Nach dem heftigen Beben der Stärke 8,8 vor der Halbinsel Kamtschatka im Osten Russlands kommt die Erde dort weiter nicht zur Ruhe. In der Nacht zum Donnerstag (Ortszeit) registrierten internationale Erdbebenwarten zahlreiche Nachbeben, viele mit einer Stärke von weit über 5 und in geringer Tiefe von nur etwa zehn Kilometern. Weitere Nachbeben könnten in den nächsten Wochen folgen.
Für Millionen Menschen im Pazifik-Raum galten zwischenzeitlich Tsunami-Warnungen, mancherorts wurde mit bis zu vier Meter hohen Wellen gerechnet. Die befürchtete Katastrophe blieb aus. Dennoch gab es auch einen Tag nach dem starken Beben noch nicht überall Entwarnung.
Selbst im Tausende Kilometer entfernten Pazifikstaat Neuseeland forderten die Behörden weiter zur Vorsicht in Küstennähe auf.

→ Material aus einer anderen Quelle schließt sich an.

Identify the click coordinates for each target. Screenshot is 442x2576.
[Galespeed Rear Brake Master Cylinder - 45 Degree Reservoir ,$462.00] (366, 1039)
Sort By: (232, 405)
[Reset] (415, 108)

Im Zuge des Bebens seien ungewöhnliche Wasserbewegungen und Strömungen beobachtet worden, teilte die nationale Katastrophenschutzbehörde Nema mit.
Und Tsunamis seien völlig anders als normale Wellen, warnte der für Notfallmanagement zuständige Minister Mark Mitchell. „Es besteht eine 90-prozentige Wahrscheinlichkeit, dass jemand stirbt, wenn er von einer Tsunamiwelle erfasst wird“, erklärte er.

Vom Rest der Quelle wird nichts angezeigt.